Initial studies of Oregon and Seattle’s predictive scheduling laws found an uptick in average weekly wages in affected industries and improvements in workers’ overall well-being, respectively.
For employers, though, adding one-size-fits-all restrictions or penalties in an industry with high turnover could cause “unintended consequences that can be negative both for employers and employees,” especially as the hospitality industry continues to recover from the COVID-19 pandemic, said Wendy Block, vice president of business advocacy and member engagement for the Michigan Chamber of Commerce.
Going into the new legislative session, Block said the chamber remains hopeful there’s “more common ground than some would think” due to the tight margins in both chambers.
Democrats hold a two-person lead in both the House and Senate.
“We're not sure that there's too much here that is broken, that needs to be fixed, but we'll be working to understand what proponents of these policies are hoping to accomplish and what they believe it fixes,” Block said.
There’s little decisive research on whether scheduling reforms, mandated sick time, family leave or other policies floated in Michigan do a good job striking the balance between employer and worker interests, said Brian Asquith, an economist with the W.E. Upjohn Institute for Employment Research in Kalamazoo.
One policy that has shown beneficial outcomes for workers and employers alike is the Earned Income Tax Credit, Asquith said, noting that such credits typically ease financial burdens of employees while encouraging more people to enter the workforce.
Currently, lawmakers are mulling increasing the credit to up to 30 percent increase of the federal credit, which applies to families of four making less than $57,000 a year. The state credit is now 6 percent of the federal credit. Raising it to 30 percent would save some 700,000 state families $400 a year or more.
Lou Glazer, president of Michigan Future Inc. and a key backer of the Earned Income Tax Credit expansion proposal, said both a minimum wage increase and the proposed EITC expansion would “increase the reward for low-wage workers to work, which should put more people back in” the labor pool.

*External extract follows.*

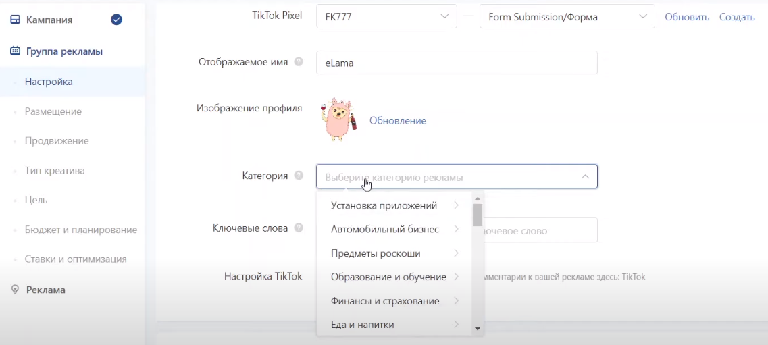
Task: Click help icon beside Ключевые слова
Action: coord(299,228)
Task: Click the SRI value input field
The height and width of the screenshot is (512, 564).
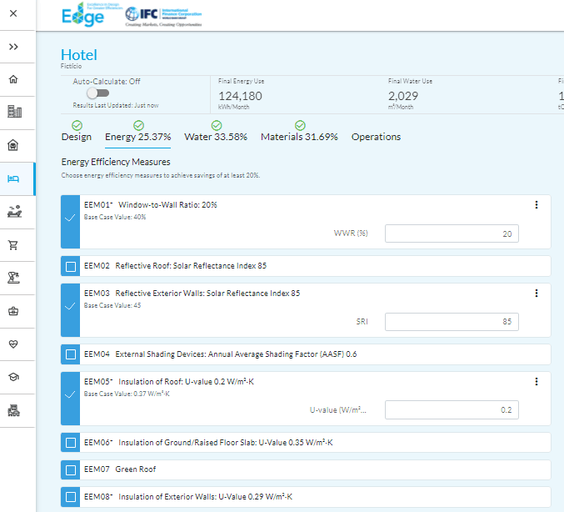Action: click(x=452, y=322)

On the ground, a sudden minimum wage hike has the potential to negatively impact employees if their employers make up the difference by scheduling people for fewer hours, Kruger said, and tipped workers in higher-end establishments fear they could lose out on money they’re currently earning if their base wage goes up and employers opt for a no-tip policy.

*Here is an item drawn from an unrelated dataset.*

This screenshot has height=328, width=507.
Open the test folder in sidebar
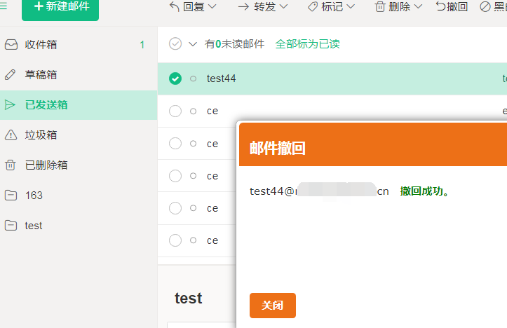pyautogui.click(x=33, y=226)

But a wage increase is sorely needed for many in the industry, Kruger said, expressing hope that an emphasis on fair labor practices at the state legislative level could help iron out issues.
The research on Right-to-Work is inconclusive: although the policy may have had some positive effects on attracting manufacturing jobs in Michigan, one recent study concluded Right-to-Work lowers unionization rates and leads to lower wages.
On certain labor issues, like Right-to-Work, the battle lines are already drawn — and starting out the legislative session on such a partisan issue could complicate future economic development discussions, said Rep. Andrew Beeler, R-Port Huron.
“Right-to-Work has kind of been the 1,000-pound gorilla in the room, and that's what everybody goes toward,” he said. “It's going to be a difficult bill, and the fact that it's first, I think, will really set the tone for how we negotiate.”
Beeler expressed optimism that there’s room for bipartisan work on labor, suggesting providing additional support for students interested in career tech education and creating a more business-friendly environment: “If we are creating an environment where people want to come here and invest, that’s good for (the) workforce.”
Hope, the Holt Democrat championing predictive scheduling legislation, said the choice is simple.
“I don't think the idea that someone should be able to support themselves on one job is a radical idea,” she said.